• WORK ITEM
Please copy every record below exactly, but leave the pictures out.

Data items
────────────────────

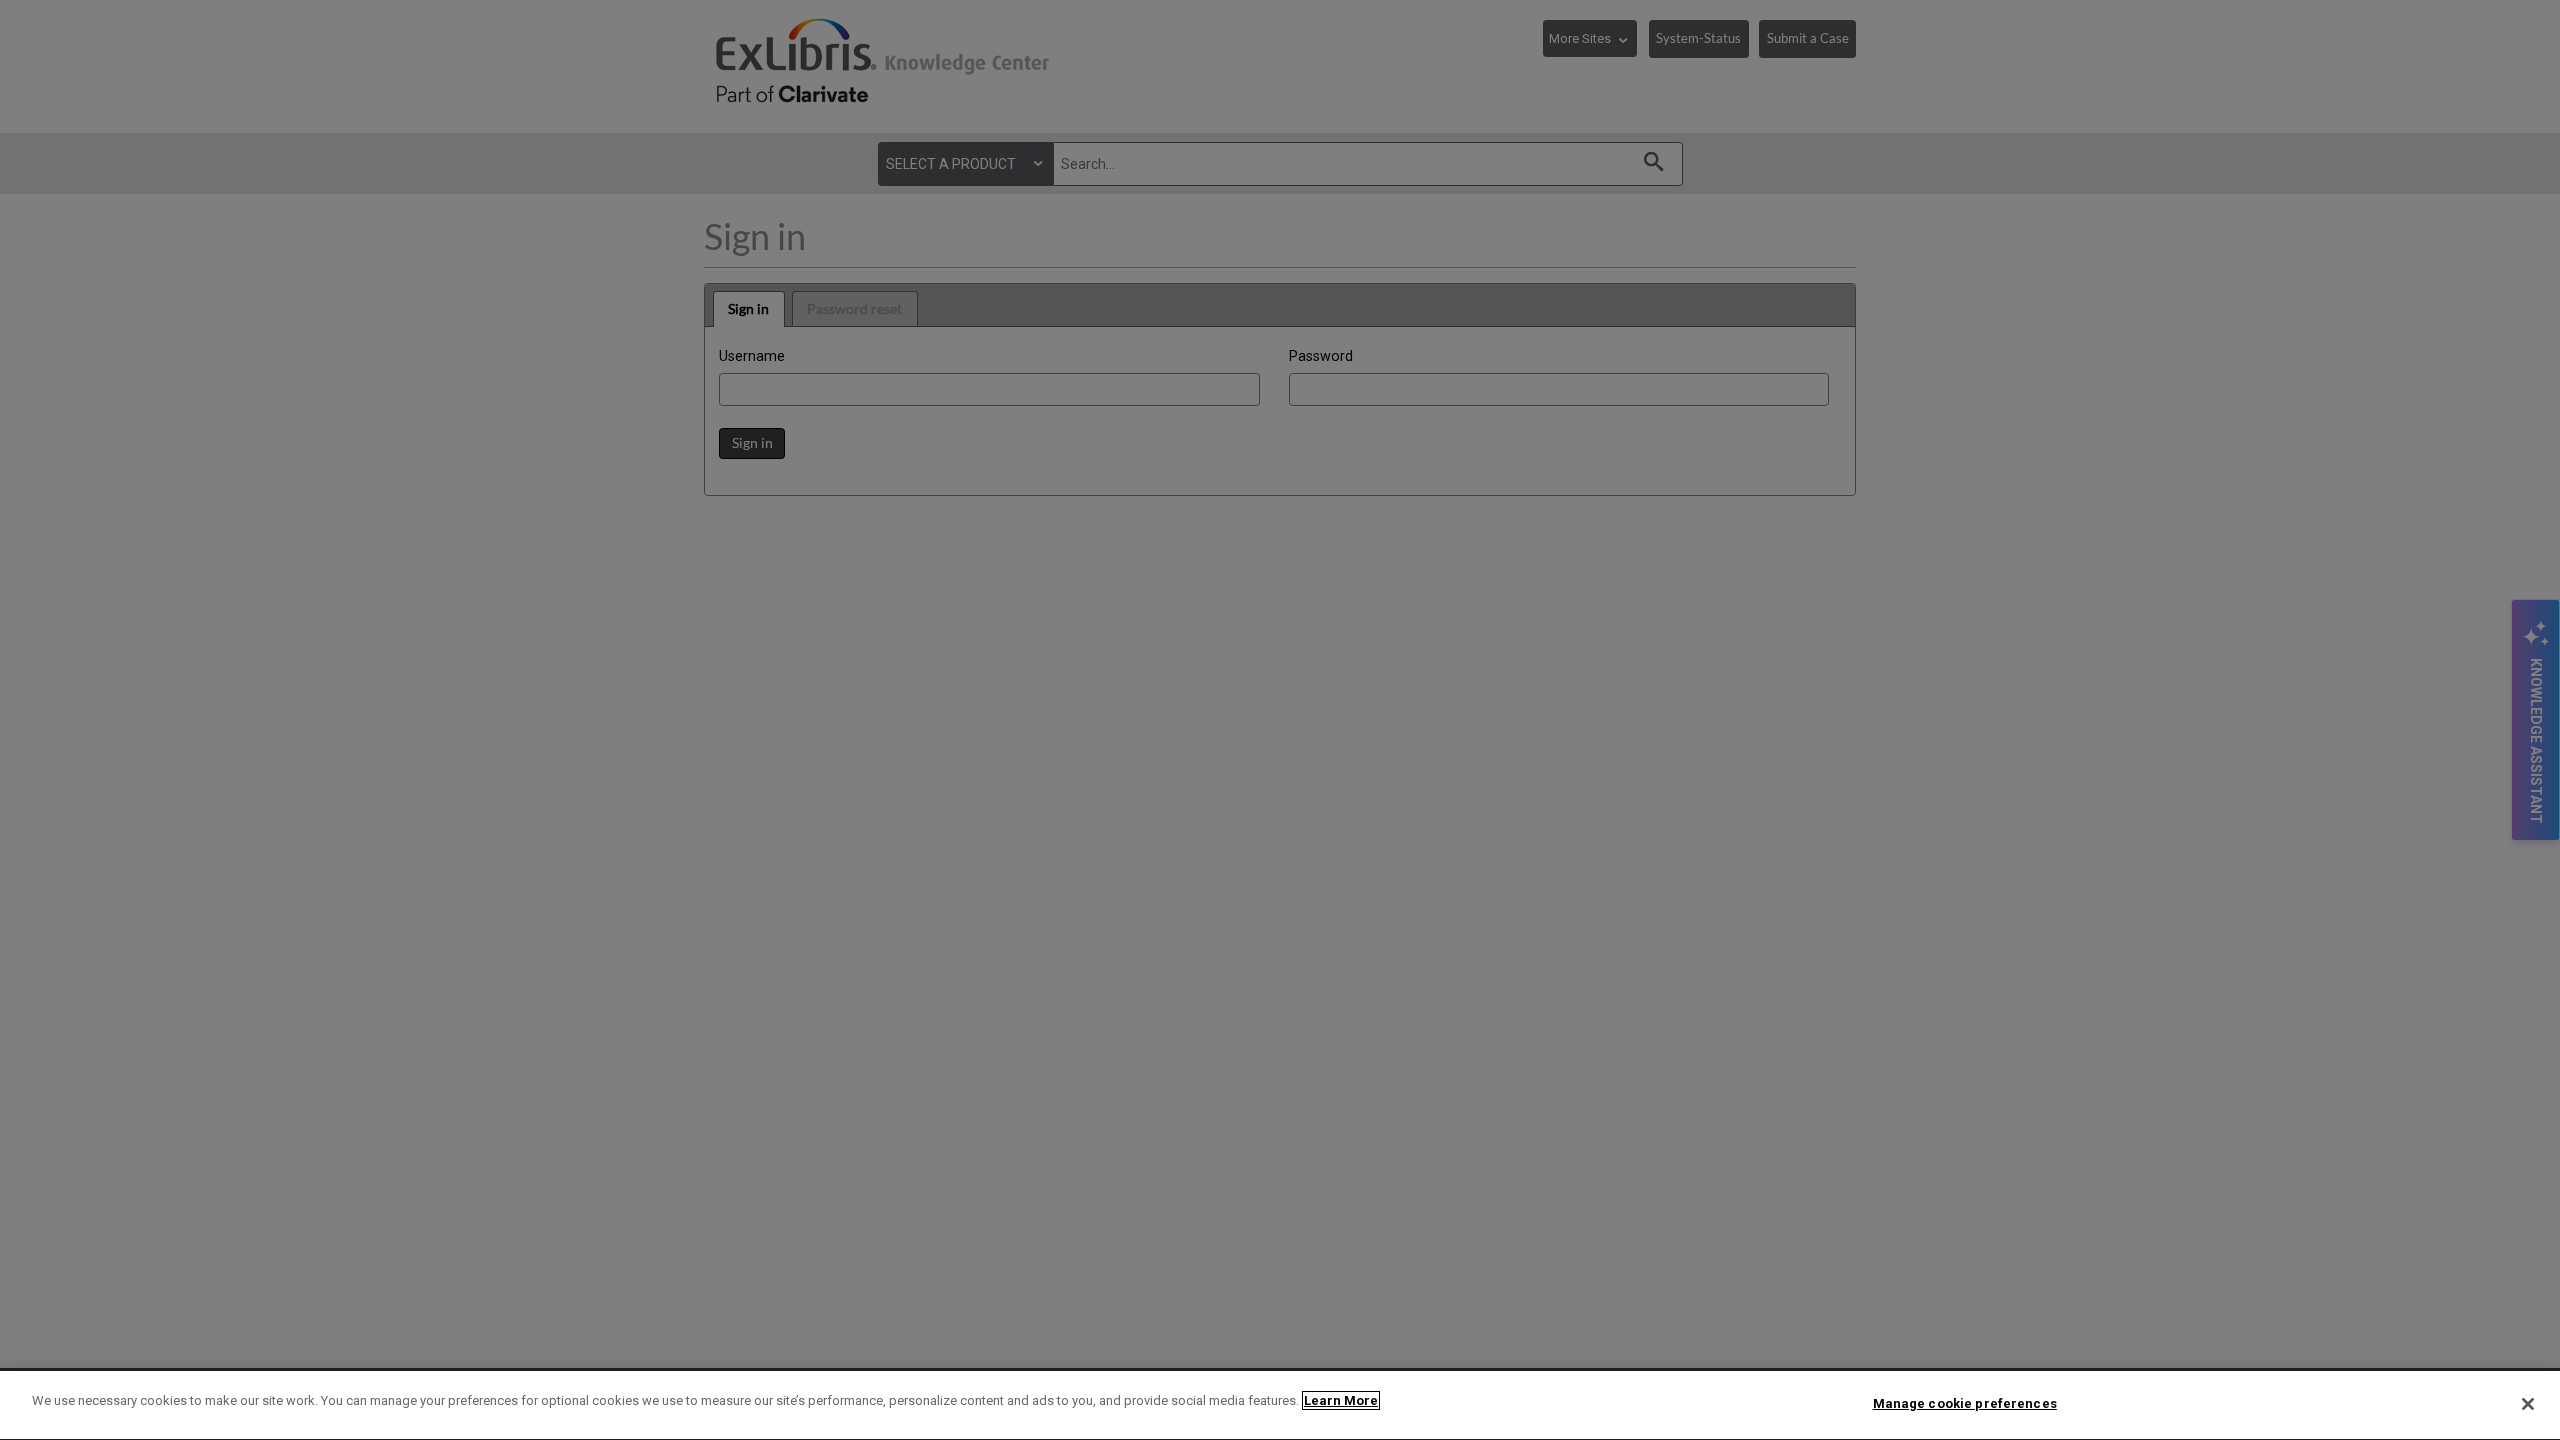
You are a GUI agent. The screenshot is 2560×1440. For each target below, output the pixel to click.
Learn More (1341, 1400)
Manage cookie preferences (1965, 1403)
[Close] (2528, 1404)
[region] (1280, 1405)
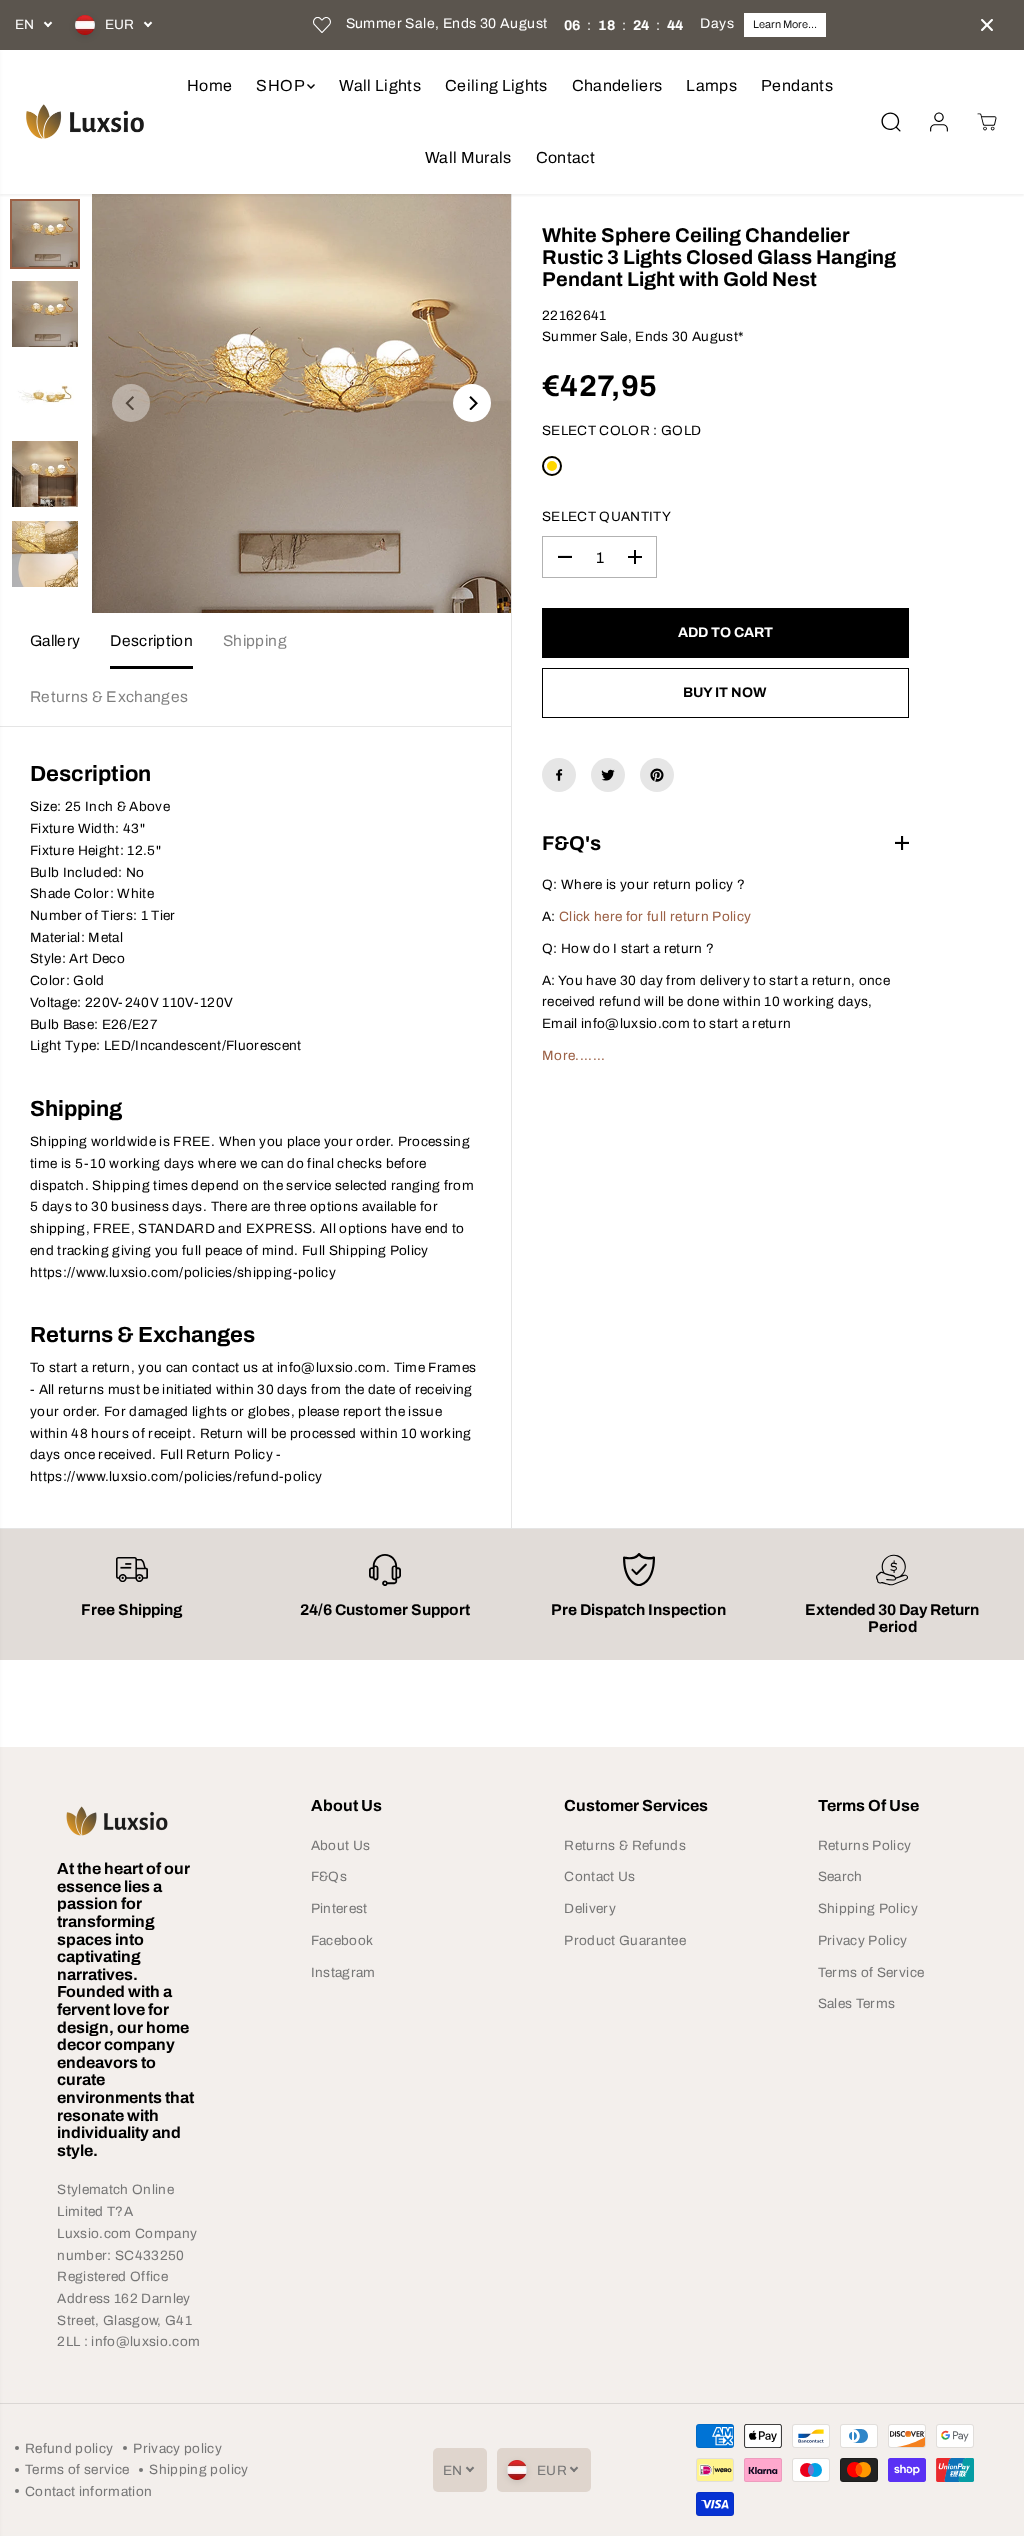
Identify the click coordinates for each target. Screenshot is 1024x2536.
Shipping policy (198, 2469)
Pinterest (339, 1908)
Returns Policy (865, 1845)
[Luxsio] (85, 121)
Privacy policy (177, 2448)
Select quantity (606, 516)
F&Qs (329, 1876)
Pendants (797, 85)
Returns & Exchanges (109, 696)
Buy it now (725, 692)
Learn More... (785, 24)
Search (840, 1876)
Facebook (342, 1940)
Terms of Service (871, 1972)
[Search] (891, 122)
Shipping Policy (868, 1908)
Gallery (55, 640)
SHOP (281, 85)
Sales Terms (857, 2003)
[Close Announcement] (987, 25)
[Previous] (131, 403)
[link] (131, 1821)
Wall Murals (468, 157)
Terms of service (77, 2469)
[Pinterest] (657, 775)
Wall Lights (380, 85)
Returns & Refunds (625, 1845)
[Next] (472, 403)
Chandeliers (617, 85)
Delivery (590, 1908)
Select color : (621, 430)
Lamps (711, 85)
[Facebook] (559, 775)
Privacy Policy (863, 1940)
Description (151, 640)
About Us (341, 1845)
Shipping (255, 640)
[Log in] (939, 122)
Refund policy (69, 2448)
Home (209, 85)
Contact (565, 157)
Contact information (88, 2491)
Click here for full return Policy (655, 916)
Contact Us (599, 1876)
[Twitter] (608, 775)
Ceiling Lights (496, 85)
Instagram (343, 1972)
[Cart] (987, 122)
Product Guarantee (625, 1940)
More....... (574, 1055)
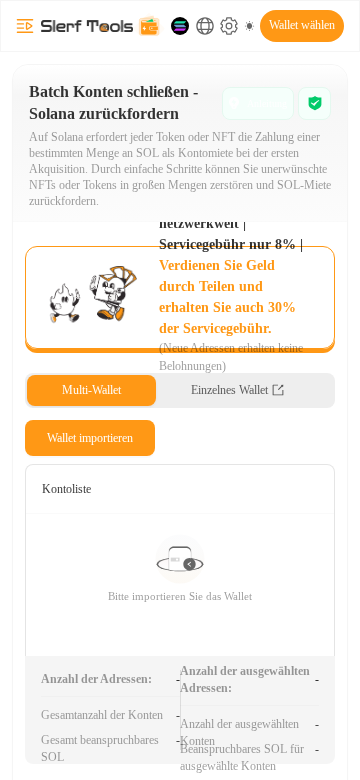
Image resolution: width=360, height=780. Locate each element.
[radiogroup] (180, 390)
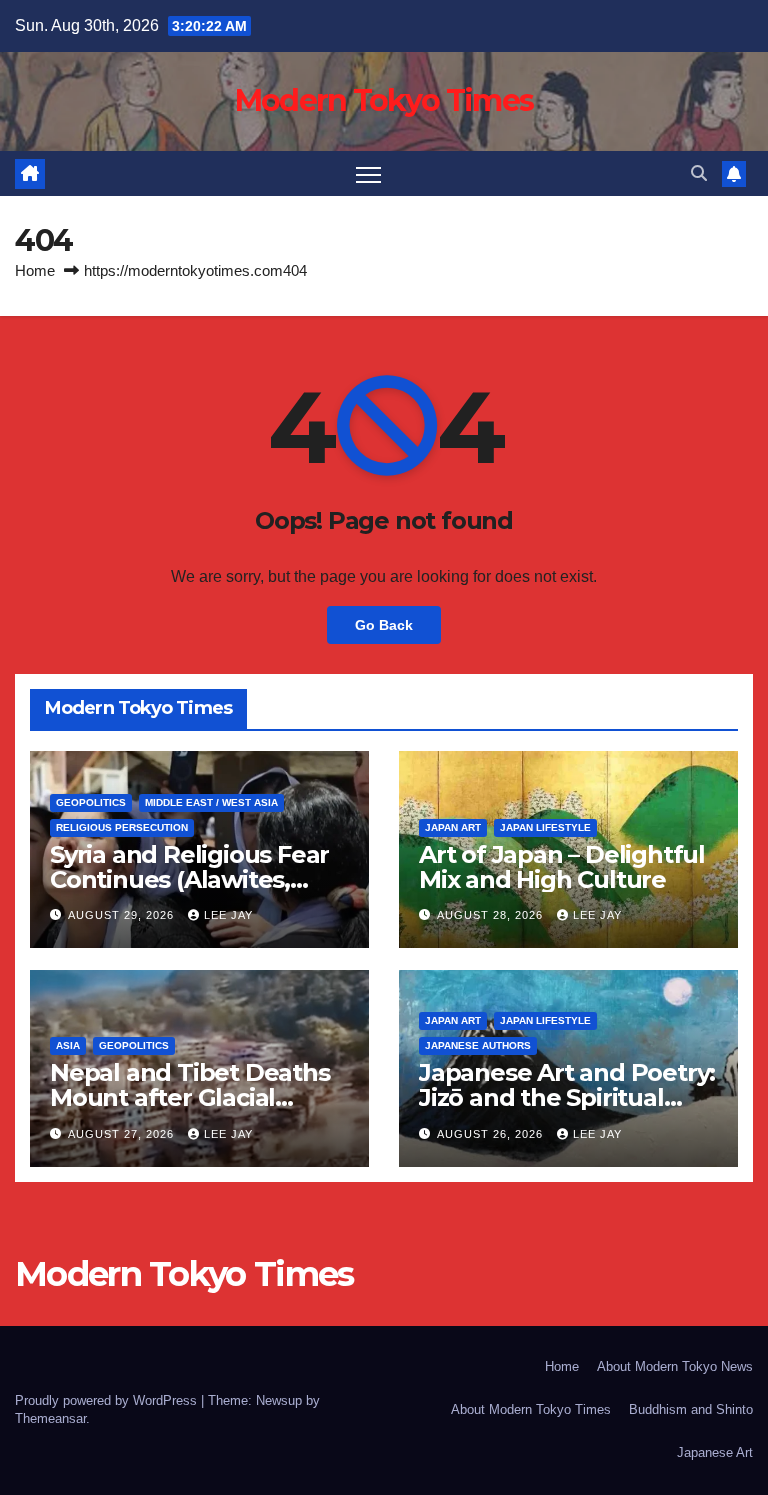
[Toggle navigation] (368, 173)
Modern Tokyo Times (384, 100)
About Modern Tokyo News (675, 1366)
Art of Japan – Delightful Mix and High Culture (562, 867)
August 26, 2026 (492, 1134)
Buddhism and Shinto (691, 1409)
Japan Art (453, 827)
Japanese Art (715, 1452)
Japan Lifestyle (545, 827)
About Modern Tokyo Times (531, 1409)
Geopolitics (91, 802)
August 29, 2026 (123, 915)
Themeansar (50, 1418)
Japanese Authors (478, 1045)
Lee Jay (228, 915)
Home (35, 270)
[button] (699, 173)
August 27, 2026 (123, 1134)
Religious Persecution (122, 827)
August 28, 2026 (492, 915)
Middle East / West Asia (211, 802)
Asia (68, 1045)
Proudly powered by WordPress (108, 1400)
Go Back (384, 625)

────────────────────

• TASK SOLUTION
You are a GUI agent. The screenshot is 2560×1440. For each target below, output the pixel to click.
Learn More (1341, 1400)
Manage cookie preferences (1965, 1403)
[Close] (2528, 1404)
[region] (1280, 1405)
Identify the click coordinates for each target. Screenshot is 1024x2536.
Shipping policy (198, 2469)
Pinterest (339, 1908)
Returns Policy (865, 1845)
[Luxsio] (85, 121)
Privacy policy (177, 2448)
Select quantity (606, 516)
F&Qs (329, 1876)
Pendants (797, 85)
Returns & Exchanges (109, 696)
Buy it now (725, 692)
Learn More... (785, 24)
Search (840, 1876)
Facebook (342, 1940)
Terms of Service (871, 1972)
[Search] (891, 122)
Shipping Policy (868, 1908)
Gallery (55, 640)
SHOP (281, 85)
Sales Terms (857, 2003)
[Close Announcement] (987, 25)
[Previous] (131, 403)
[link] (131, 1821)
Wall Murals (468, 157)
Terms of service (77, 2469)
[Pinterest] (657, 775)
Wall Lights (380, 85)
Returns & Refunds (625, 1845)
[Next] (472, 403)
Chandeliers (617, 85)
Delivery (590, 1908)
Select color : (621, 430)
Lamps (711, 85)
[Facebook] (559, 775)
Privacy Policy (863, 1940)
Description (151, 640)
About Us (341, 1845)
Shipping (255, 640)
[Log in] (939, 122)
Refund policy (69, 2448)
Home (209, 85)
Contact (565, 157)
Contact information (88, 2491)
Click here for full return Policy (655, 916)
Contact Us (599, 1876)
[Twitter] (608, 775)
Ceiling Lights (496, 85)
Instagram (343, 1972)
[Cart] (987, 122)
Product Guarantee (625, 1940)
More....... (574, 1055)
Image resolution: width=360, height=780. Locate each element.
[radiogroup] (180, 390)
[Toggle navigation] (368, 173)
Modern Tokyo Times (384, 100)
About Modern Tokyo News (675, 1366)
Art of Japan – Delightful Mix and High Culture (562, 867)
August 26, 2026 (492, 1134)
Buddhism and Shinto (691, 1409)
Japan Art (453, 827)
Japanese Art (715, 1452)
Japan Lifestyle (545, 827)
About Modern Tokyo Times (531, 1409)
Geopolitics (91, 802)
August 29, 2026 (123, 915)
Themeansar (50, 1418)
Japanese Authors (478, 1045)
Lee Jay (228, 915)
Home (35, 270)
[button] (699, 173)
August 27, 2026 (123, 1134)
Religious Persecution (122, 827)
August 28, 2026 (492, 915)
Middle East / West Asia (211, 802)
Asia (68, 1045)
Proudly powered by WordPress (108, 1400)
Go Back (384, 625)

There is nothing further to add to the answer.